### Information supplied
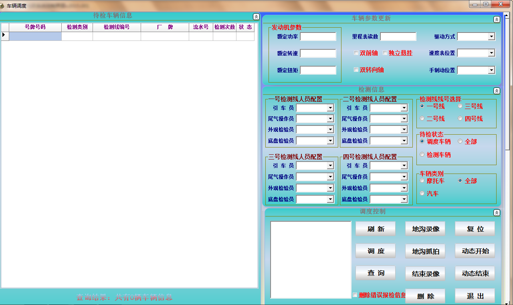Select the 三号线 radio button

click(460, 106)
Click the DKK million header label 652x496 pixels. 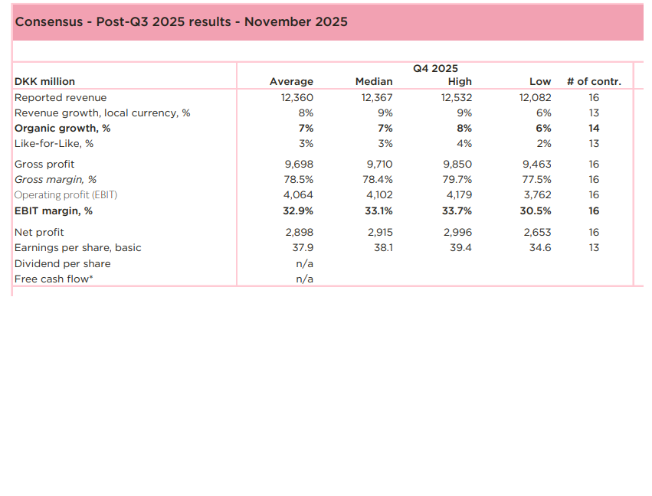[44, 82]
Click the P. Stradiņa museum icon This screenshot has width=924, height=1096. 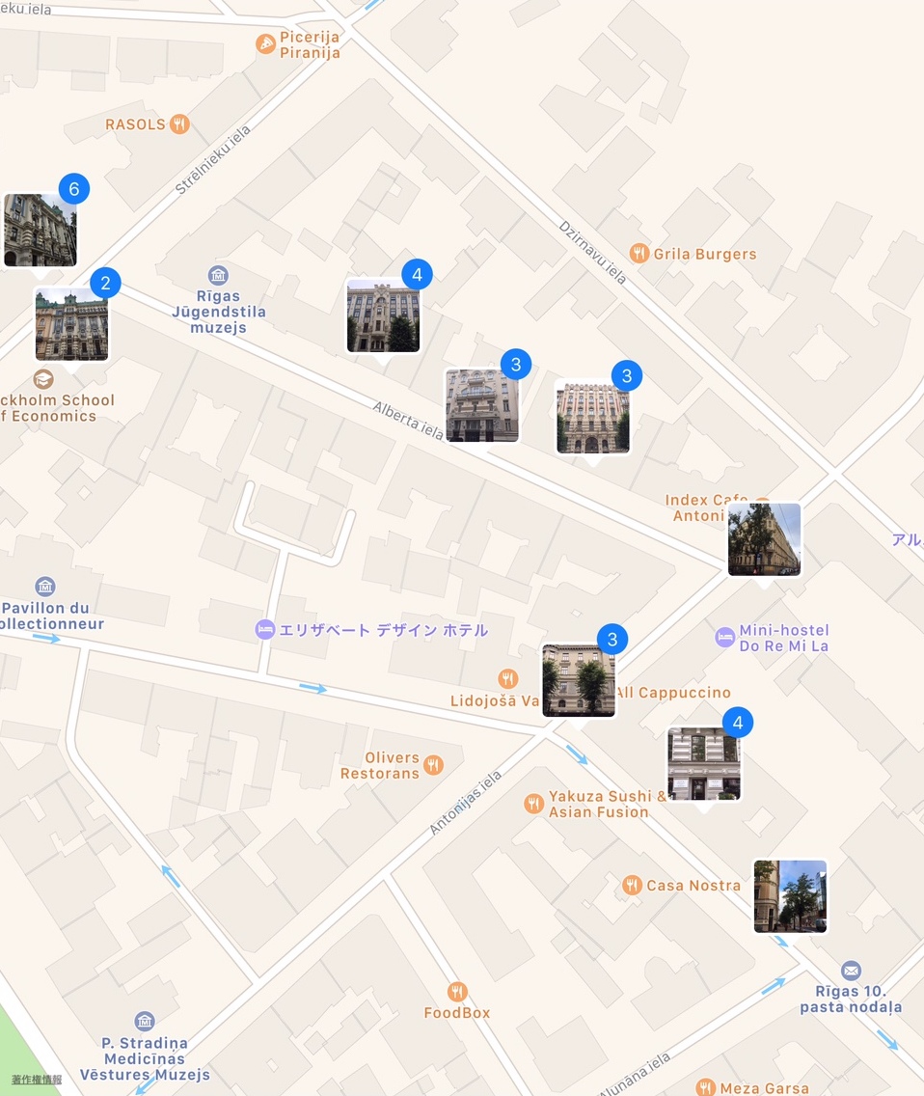click(145, 1021)
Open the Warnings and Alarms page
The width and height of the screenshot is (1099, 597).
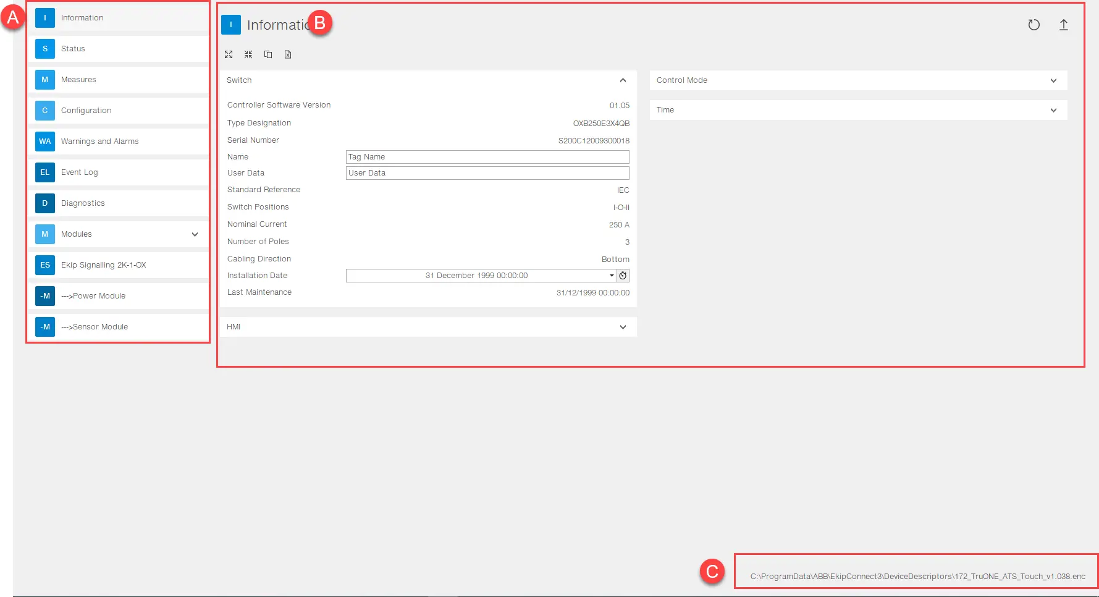(99, 142)
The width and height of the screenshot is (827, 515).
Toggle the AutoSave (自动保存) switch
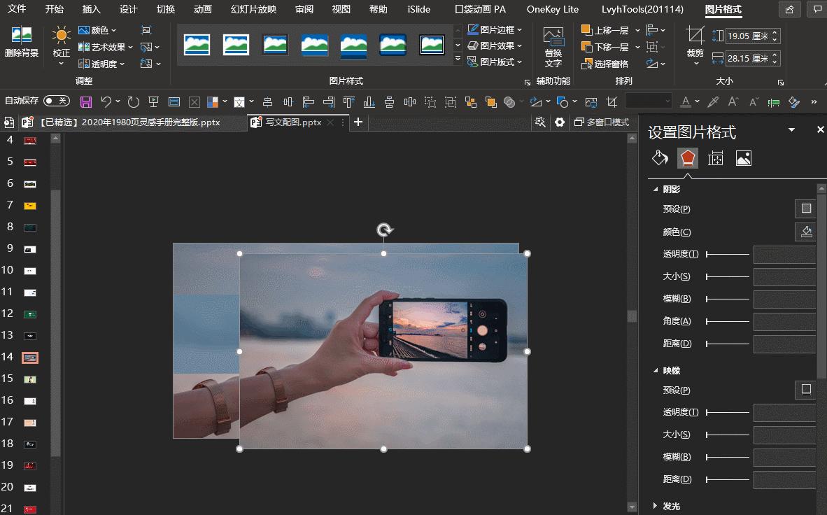pyautogui.click(x=56, y=101)
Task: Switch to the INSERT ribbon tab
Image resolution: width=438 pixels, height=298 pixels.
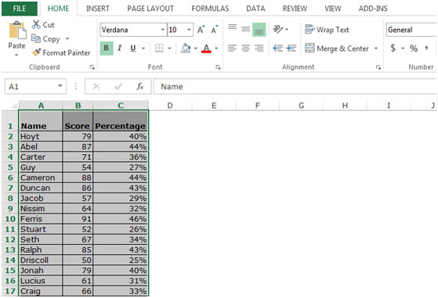Action: click(98, 9)
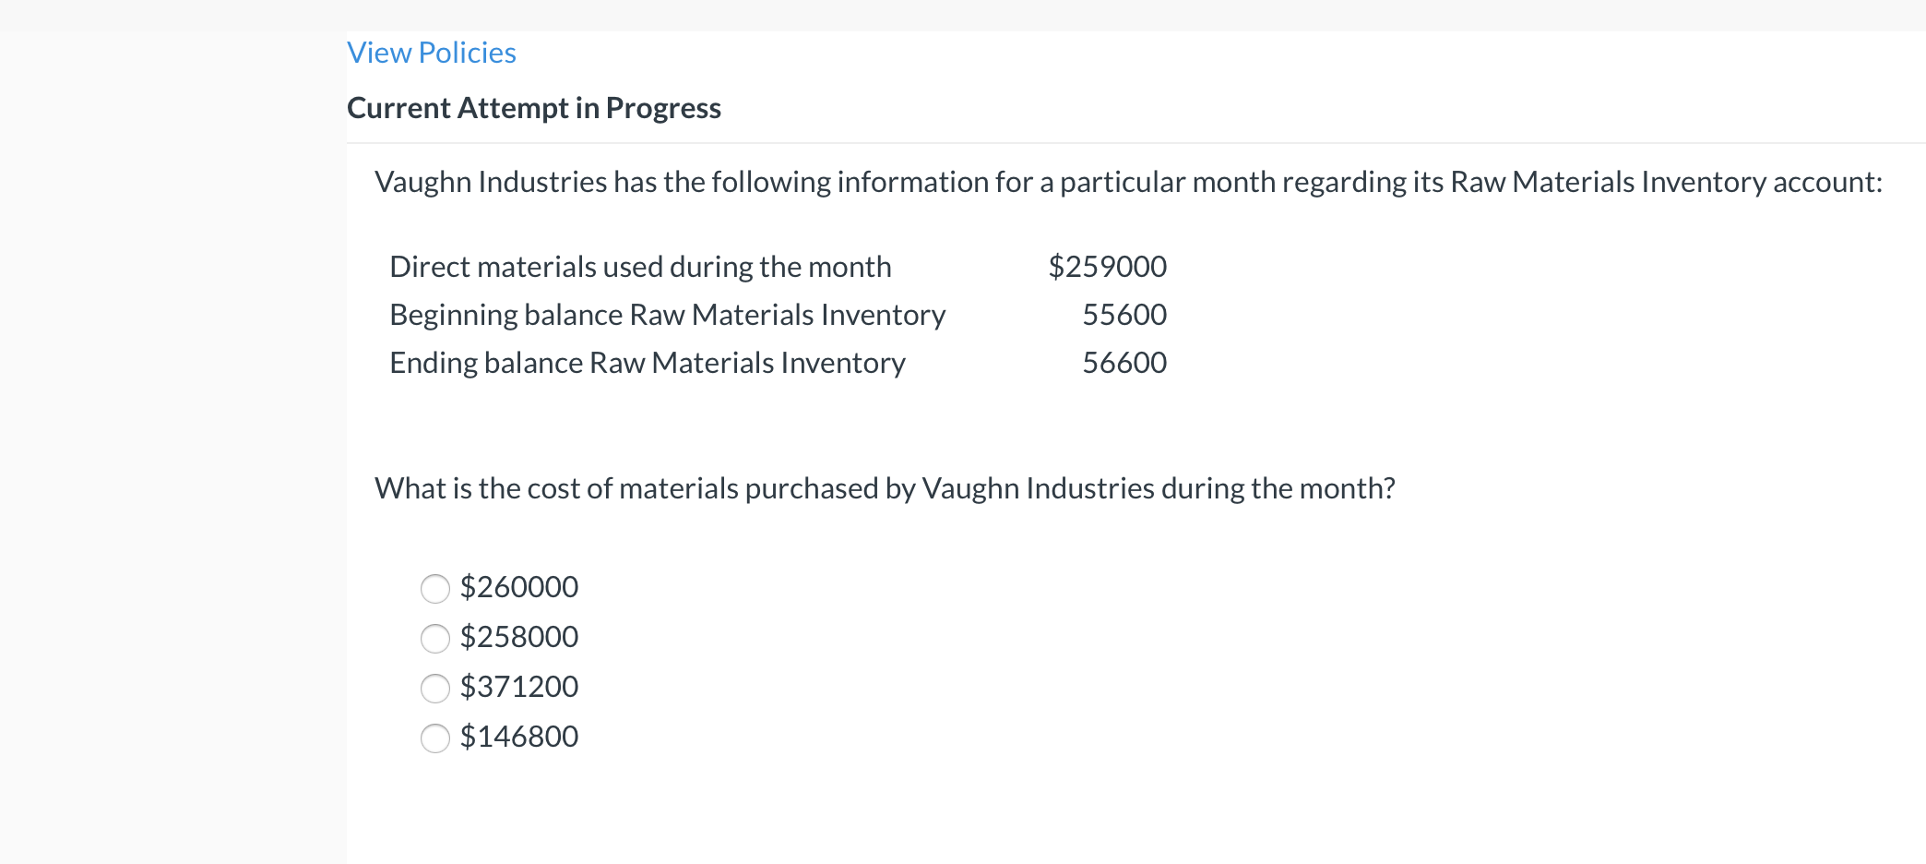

### Task description
Final stretch of the data: repeat exactly each line from the one containing "Open the Warnings and Alarms page" through the last, and omit all pictures.

### Exercise solution
Open the Warnings and Alarms page
The width and height of the screenshot is (1099, 597).
(99, 142)
The width and height of the screenshot is (827, 515).
Toggle the AutoSave (自动保存) switch
pyautogui.click(x=56, y=101)
Task: Switch to the INSERT ribbon tab
Image resolution: width=438 pixels, height=298 pixels.
Action: click(98, 9)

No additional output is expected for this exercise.